On its south-western arm is a small island, Motuwhetero Island.

===Water Flow===
The lake is feed by multiple unnamed and often transient streams with a total catchment precipitation inflow average of 3841 L/s. The only named streams that empty into the lake are the Herupapaoa Stream and Pukahu Streams. The Te Rereoterangi Stream joins the permanent Herupapaoa Stream before it enters the lake. The lake has no surface outflow and a outflow to Lake Tarawera of 399 L/s has been estimated.

===Geology===
It is located in the Ōkataina Caldera and some of its south-eastern shore has discoloured hot water sources in the lake. The western shore is underlaid by Mamaku ignimbrite from the Rotorua Caldera eruption of 240,000 years ago. The rest of the lake catchment has rhyolite formations from Ōkataina eruptions.

After the 1886 eruption of Mount Tarawera the lake level increased, to a maximum height about 1930 which dropped to present levels after the 1931 Hawke's Bay earthquake. The lake is now about 10 m above its pre 1886 level.

==Culture==
The New Zealand Ministry for Culture and Heritage gives a translation of "place of laughter" for Ōkataina. According to traditional accounts the name was given by the rangatira Te Rangitakaroro, who lived at Te Koutu, since he was once paralysed with laughter at a joke while sitting on a rock near the lake. The lake and surrounds were occupied by the Ngāti Tarāwhai iwi.
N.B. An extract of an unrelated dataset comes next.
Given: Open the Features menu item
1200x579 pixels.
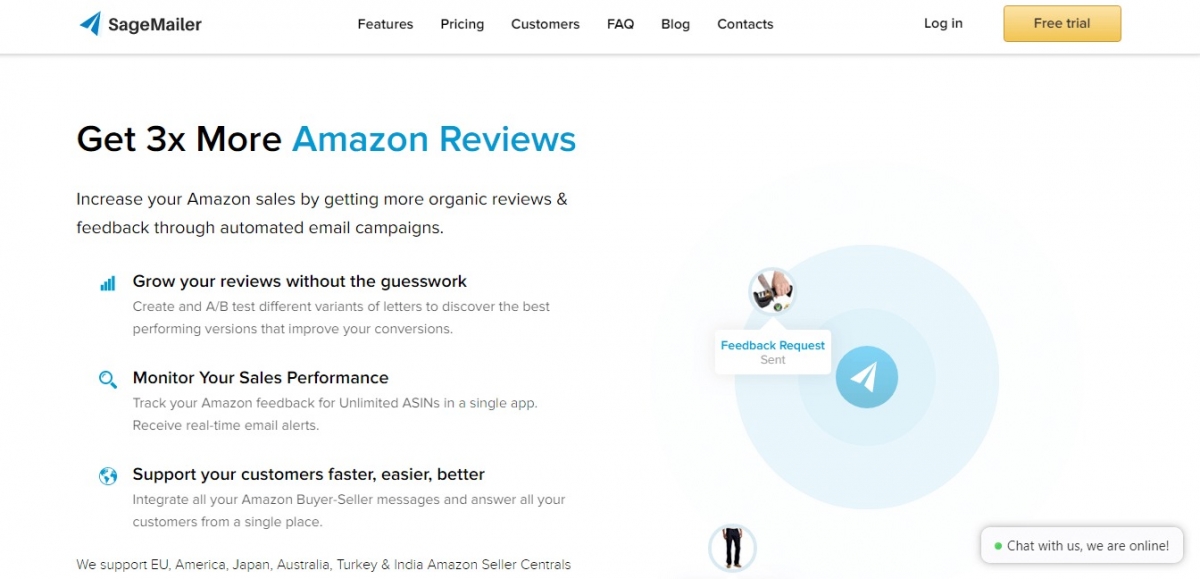Looking at the screenshot, I should [385, 24].
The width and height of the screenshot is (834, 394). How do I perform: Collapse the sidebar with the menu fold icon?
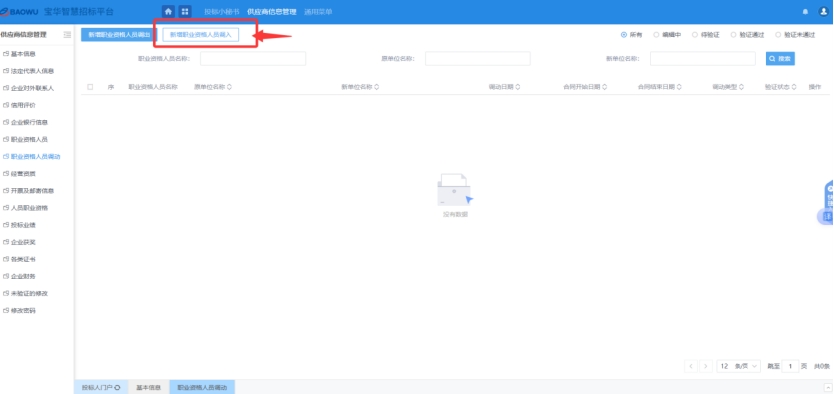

Te Koutu Pā was located on the north-east shore of Lake Ōkataina. The carved entrance gate, is to be found in the Auckland War Memorial Museum.

Because of war raids before 1886, and flooding after 1886, the previous sites of occupation on the lake shore were abandoned by the Māori Ngāti Tarāwhai inhabitants. Both a drowned Pā and shrine has been found. A palisade post found under water near Motuwhetero Island confirms that the older low lake level had been present for at least about 100 years before the 1886 eruption. Rock art in the form of a canoe in red ochre has been described.

==Ecology==

The lake is surrounded by pristine virgin native forest and has good fishing for rainbow trout.

The area around the Okataina Lodge is heavily populated by tammar wallabies introduced from Australia in the 19th century. It is known that these have impacted on the seedling layer of the forest, drastically reducing seedling density and diversity, and causing the disappearance of preferred food species. The local red deer prevent seedlings from maturing into saplings and the combined effect has been a profound depletion of the forest under storey.

Its trophic level index was 2.7 in 2014, being the lowest of the Ōkataina Caldera lakes.